Lastly, how to choose the initial size of those 3 prior boxes? The author uses K-mean clustering to classify the total bounding boxes from the COCO dataset to 9 clusters before training. This results in 9 sizes chosen from 9 clusters, 3 for 3 scales. This prior information is helpful for the network to learn to compute box offset/coordinate precisely because intuitively, a bad choice of box size makes it harder and longer for the network to learn.

The above explanation is credited to

Let’s take a closer look at the improvements.

Improvements in YOLOv3

Bounding boxes

Bounding box prediction part is similar to YOLOv2, as, in x, y coordinates and width and height are predicted.

More bounding boxes per image

For an input image of the same size, YOLO v3 predicts more bounding boxes than YOLO v2. For instance, at its native resolution of 416 x 416, YOLO v2 predicted 13 x 13 x 5 = 845 boxes. At each grid cell, 5 boxes were detected using 5 anchors.

On the other hand, YOLO v3 predicts boxes at 3 different scales. For the same image of 416 x 416, the number of predicted boxes are 10,647. This means that YOLO v3 predicts 10x the number of boxes predicted by YOLO v2. You could easily imagine why it’s slower than YOLO v2. At each scale, every grid can predict 3 boxes using 3 anchors. Since there are three scales, the number of anchor boxes used in total is 9, 3 for each scale.

Class Predictions

For class predictions, SoftMax is not used like in YOLOv2, instead of independent logistic classifiers are used and binary cross-entropy loss is used to facilitate non-overlapping labels for multilabel classification in other more complex domain datasets.

Prediction Across Sales

Unlike YOLO and YOLO2 which predict the output at the last layer, YOLOv3 predicts boxes at 3 different scales as illustrated in the below image.

YOLO struggled with small objects. However, with YOLOv3 we see better performance for small objects, and that because of using short cut connections.

Features are extracted from these scales like the Feature Pyramid Network. The last layer predicts the bounding box, objectness and class predictions. The feature map is taken from 2 layers previous and is upsampled by 2X. A feature map is also taken from earlier in the network and merge it with the above up-sampled features using concatenation. It is like encoder-decoder architecture.

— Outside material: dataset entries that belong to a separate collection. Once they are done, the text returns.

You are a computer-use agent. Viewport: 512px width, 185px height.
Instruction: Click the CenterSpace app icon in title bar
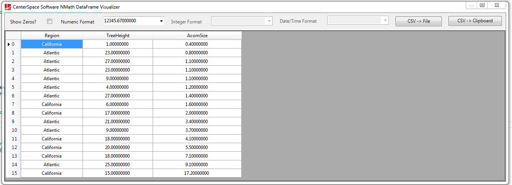coord(7,7)
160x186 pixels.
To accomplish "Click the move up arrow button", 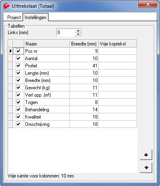I will pos(146,155).
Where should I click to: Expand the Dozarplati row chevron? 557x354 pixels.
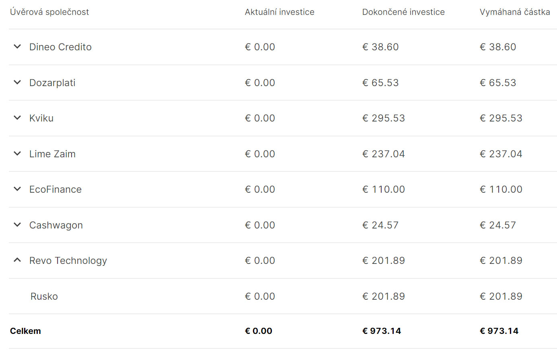[17, 82]
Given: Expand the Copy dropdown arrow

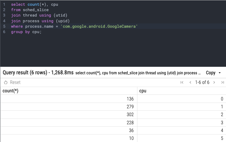Looking at the screenshot, I should (220, 73).
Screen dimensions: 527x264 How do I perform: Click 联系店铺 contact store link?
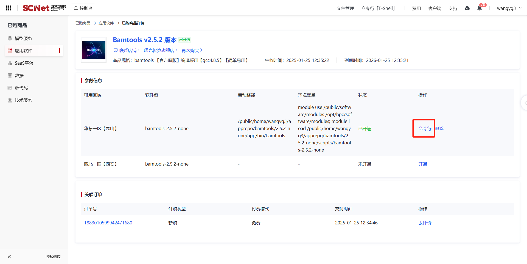(127, 50)
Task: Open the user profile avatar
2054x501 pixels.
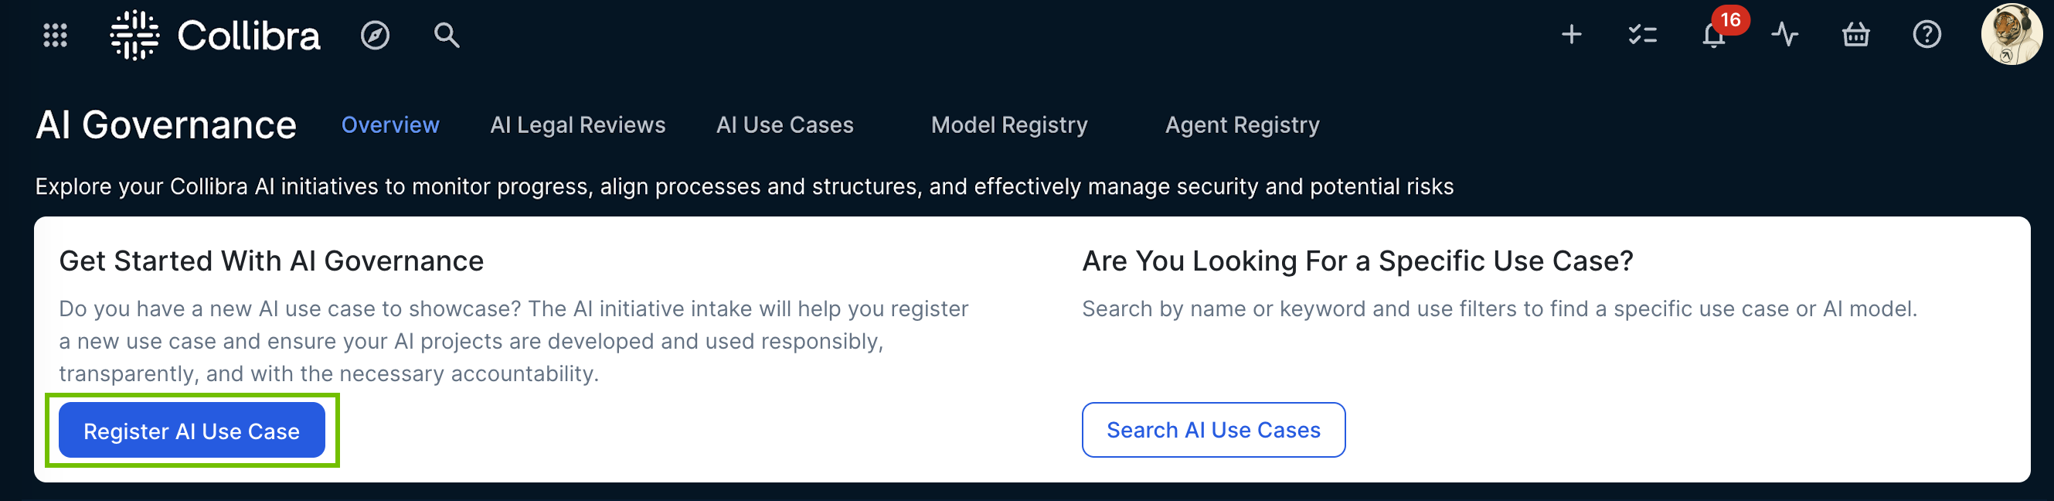Action: [x=2010, y=34]
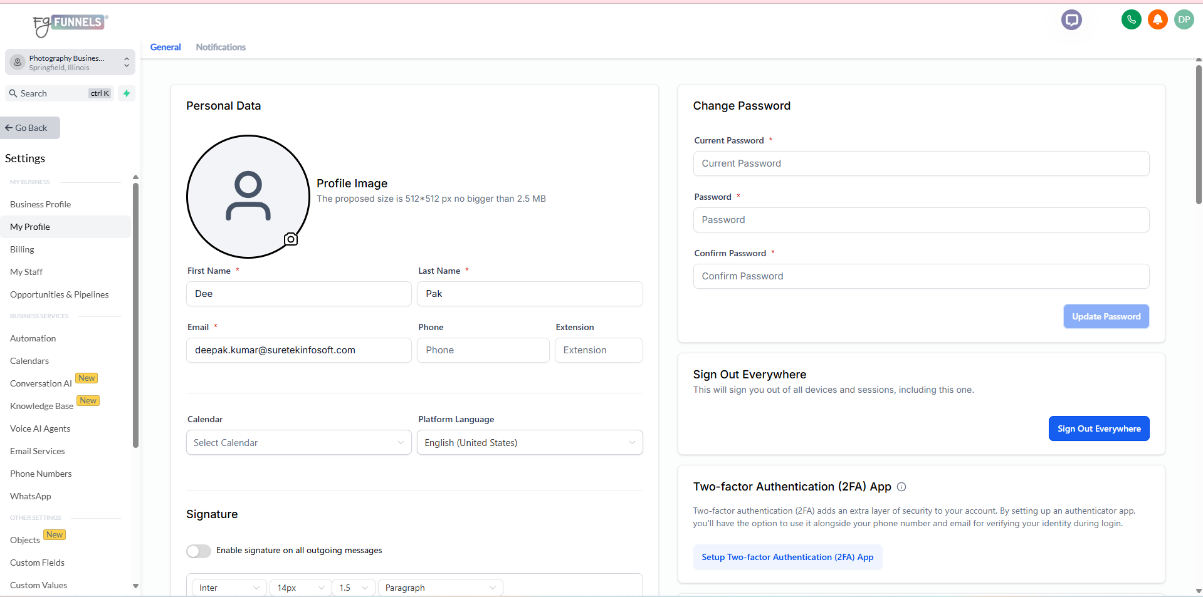1203x597 pixels.
Task: Open the orange notifications bell
Action: point(1157,19)
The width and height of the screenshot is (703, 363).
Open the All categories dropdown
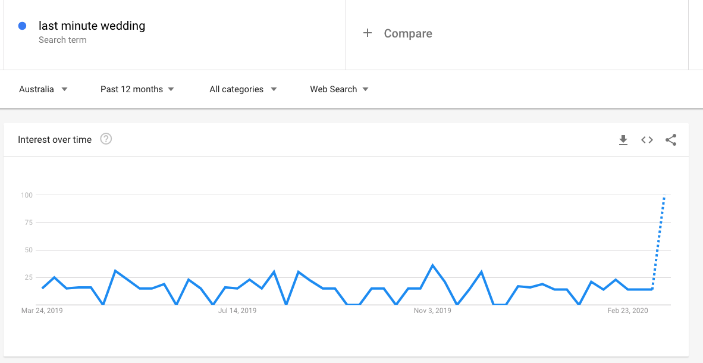coord(243,89)
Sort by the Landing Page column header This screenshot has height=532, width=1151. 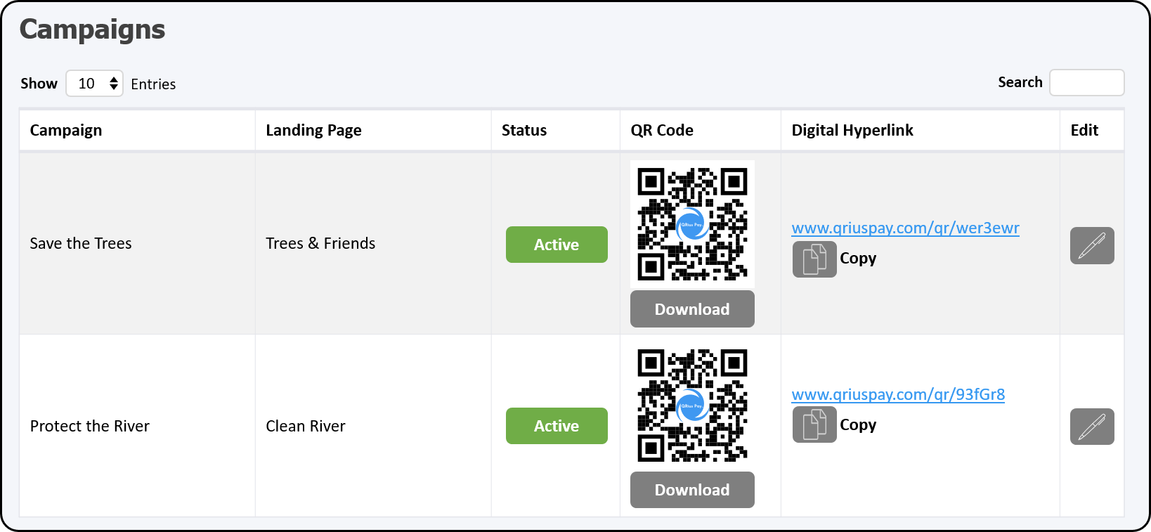tap(313, 130)
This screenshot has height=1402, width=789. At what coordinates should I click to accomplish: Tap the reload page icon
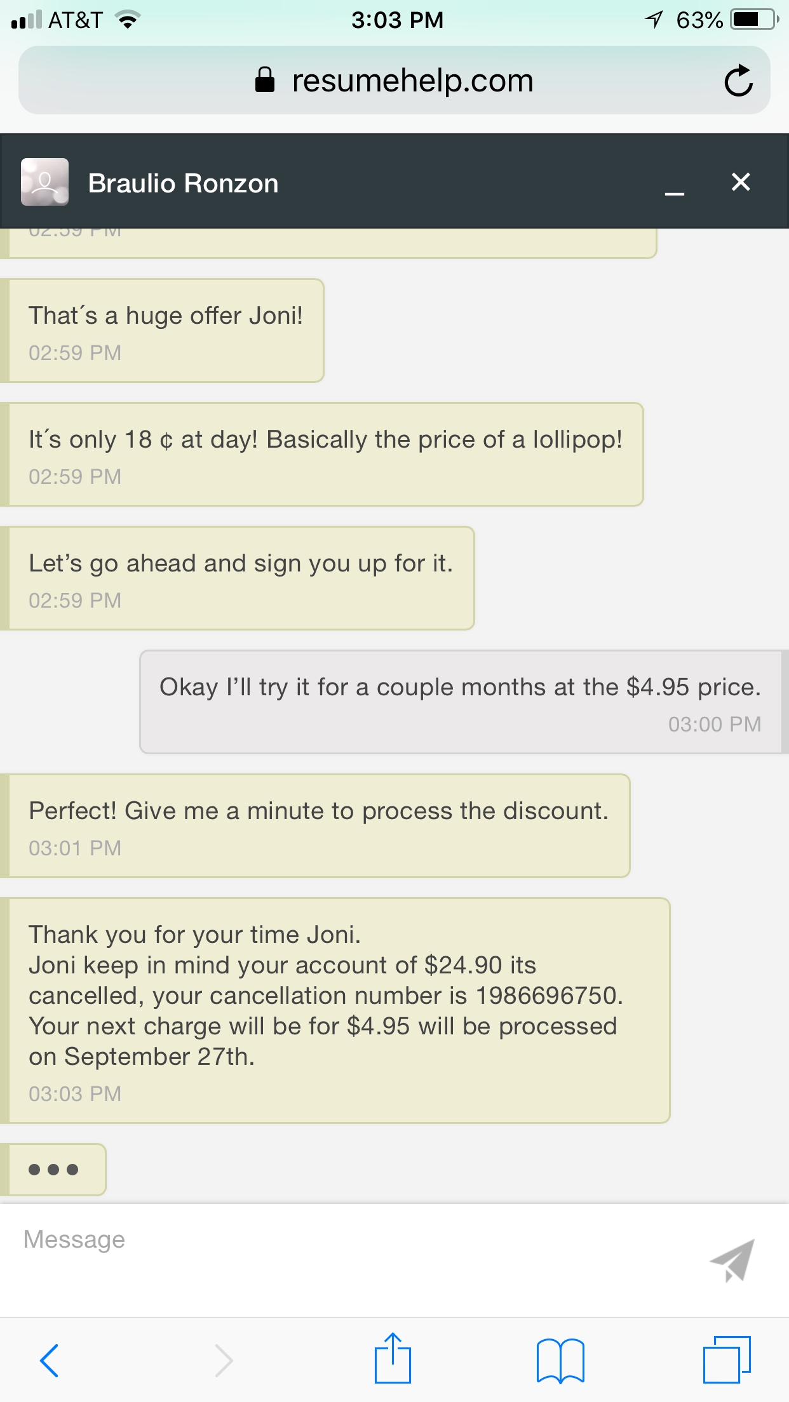pos(738,81)
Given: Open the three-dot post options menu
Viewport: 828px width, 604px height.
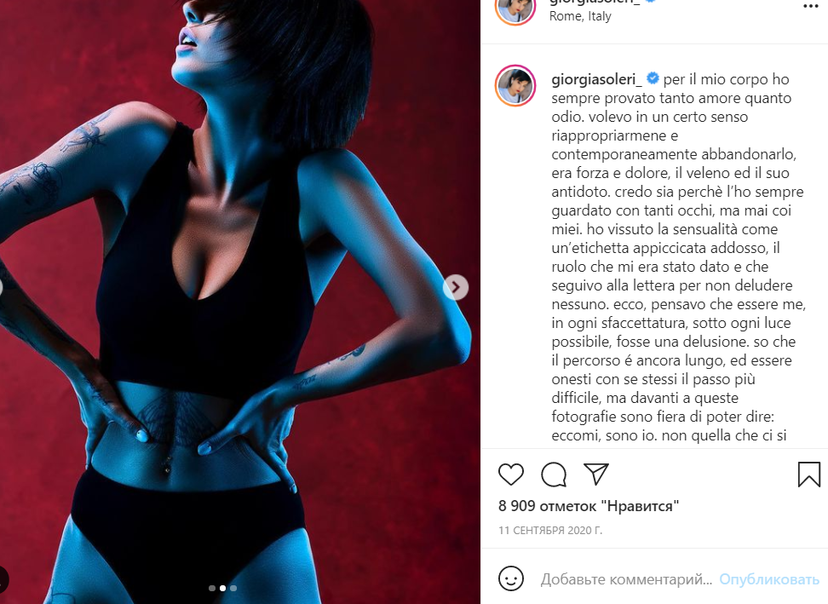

This allows us to get more meaningful semantic information from the upsampled features and finer-grained information from the earlier feature map.

K-means clustering is used in YOLOv3 as well to find the better bounding box prior. 9 anchor boxes in case of the COCO dataset.

Feature Extractor

Instead of Darknet19 like in YOLOv2, this uses YOLOv3 Darknet53. Much deeper and better. According to the author, this is better than Resnet101 and Resnet 152.


Here is a diagram of YOLOv3’s network architecture. It is a feature-learning based network that adopts 75 convolutional layers as its most powerful tool. No fully-connected layer is used. This structure makes it possible to deal with images with any sizes. Also, no pooling layers are used. Instead, a convolutional layer with stride 2 is used to downsample the feature map, passing size-invariant feature forwardly. In addition, a ResNet-alike structure and FPN-alike structure is also a key to its accuracy improvement.


YOLOv3 is much better than SSD, FPN, and any other two-stage Faster R-CNN variants and has similar performance as DSSD.